> Goal of the exercise
Below are entries; write every one of them out again exactly.

> Records for this task
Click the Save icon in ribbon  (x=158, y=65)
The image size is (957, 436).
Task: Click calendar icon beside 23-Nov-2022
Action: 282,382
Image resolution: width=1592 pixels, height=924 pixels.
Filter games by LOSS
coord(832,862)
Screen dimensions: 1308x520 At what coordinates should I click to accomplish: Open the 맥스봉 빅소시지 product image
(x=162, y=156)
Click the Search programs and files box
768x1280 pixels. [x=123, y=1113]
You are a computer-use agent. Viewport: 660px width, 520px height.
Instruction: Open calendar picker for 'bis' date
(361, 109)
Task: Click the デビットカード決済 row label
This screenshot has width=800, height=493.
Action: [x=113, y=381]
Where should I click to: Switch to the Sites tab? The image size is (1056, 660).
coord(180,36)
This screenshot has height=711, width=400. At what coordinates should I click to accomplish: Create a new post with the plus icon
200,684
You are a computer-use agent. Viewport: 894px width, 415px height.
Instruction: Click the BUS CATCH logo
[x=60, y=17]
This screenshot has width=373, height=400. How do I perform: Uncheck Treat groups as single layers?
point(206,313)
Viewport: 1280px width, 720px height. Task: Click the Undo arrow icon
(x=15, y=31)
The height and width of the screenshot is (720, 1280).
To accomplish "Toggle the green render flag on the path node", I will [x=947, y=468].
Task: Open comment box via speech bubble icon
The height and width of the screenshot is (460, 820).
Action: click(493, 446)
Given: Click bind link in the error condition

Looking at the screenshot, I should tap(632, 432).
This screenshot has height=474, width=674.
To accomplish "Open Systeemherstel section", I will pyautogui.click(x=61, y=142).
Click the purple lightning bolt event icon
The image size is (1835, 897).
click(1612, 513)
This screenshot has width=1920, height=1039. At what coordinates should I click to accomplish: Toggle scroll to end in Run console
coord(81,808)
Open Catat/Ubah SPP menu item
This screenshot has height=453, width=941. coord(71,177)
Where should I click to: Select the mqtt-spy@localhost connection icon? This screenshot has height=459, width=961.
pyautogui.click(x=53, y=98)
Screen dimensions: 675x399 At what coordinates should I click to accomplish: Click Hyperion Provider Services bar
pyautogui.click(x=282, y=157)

> Answer box
Click the Save icon in ribbon  (x=158, y=65)
The image size is (957, 436).
Task: Click calendar icon beside 23-Nov-2022
Action: 282,382
Image resolution: width=1592 pixels, height=924 pixels.
Filter games by LOSS
coord(832,862)
Screen dimensions: 1308x520 At what coordinates should I click to accomplish: Open the 맥스봉 빅소시지 product image
(x=162, y=156)
Click the Search programs and files box
768x1280 pixels. [x=123, y=1113]
You are a computer-use agent. Viewport: 660px width, 520px height.
Instruction: Open calendar picker for 'bis' date
(361, 109)
Task: Click the デビットカード決済 row label
This screenshot has width=800, height=493.
Action: [x=113, y=381]
Where should I click to: Switch to the Sites tab? The image size is (1056, 660).
coord(180,36)
This screenshot has height=711, width=400. At what coordinates should I click to accomplish: Create a new post with the plus icon
200,684
You are a computer-use agent. Viewport: 894px width, 415px height.
Instruction: Click the BUS CATCH logo
[x=60, y=17]
This screenshot has width=373, height=400. How do I perform: Uncheck Treat groups as single layers?
point(206,313)
Viewport: 1280px width, 720px height. Task: Click the Undo arrow icon
(x=15, y=31)
The height and width of the screenshot is (720, 1280).
To accomplish "Toggle the green render flag on the path node", I will [x=947, y=468].
Task: Open comment box via speech bubble icon
The height and width of the screenshot is (460, 820).
Action: click(493, 446)
Given: Click bind link in the error condition

Looking at the screenshot, I should tap(632, 432).
This screenshot has height=474, width=674.
To accomplish "Open Systeemherstel section", I will pyautogui.click(x=61, y=142).
Click the purple lightning bolt event icon
The image size is (1835, 897).
click(1612, 513)
This screenshot has width=1920, height=1039. At what coordinates should I click to accomplish: Toggle scroll to end in Run console
coord(81,808)
Open Catat/Ubah SPP menu item
This screenshot has height=453, width=941. coord(71,177)
Where should I click to: Select the mqtt-spy@localhost connection icon? This screenshot has height=459, width=961.
pyautogui.click(x=53, y=98)
Screen dimensions: 675x399 At what coordinates should I click to accomplish: Click Hyperion Provider Services bar
pyautogui.click(x=282, y=157)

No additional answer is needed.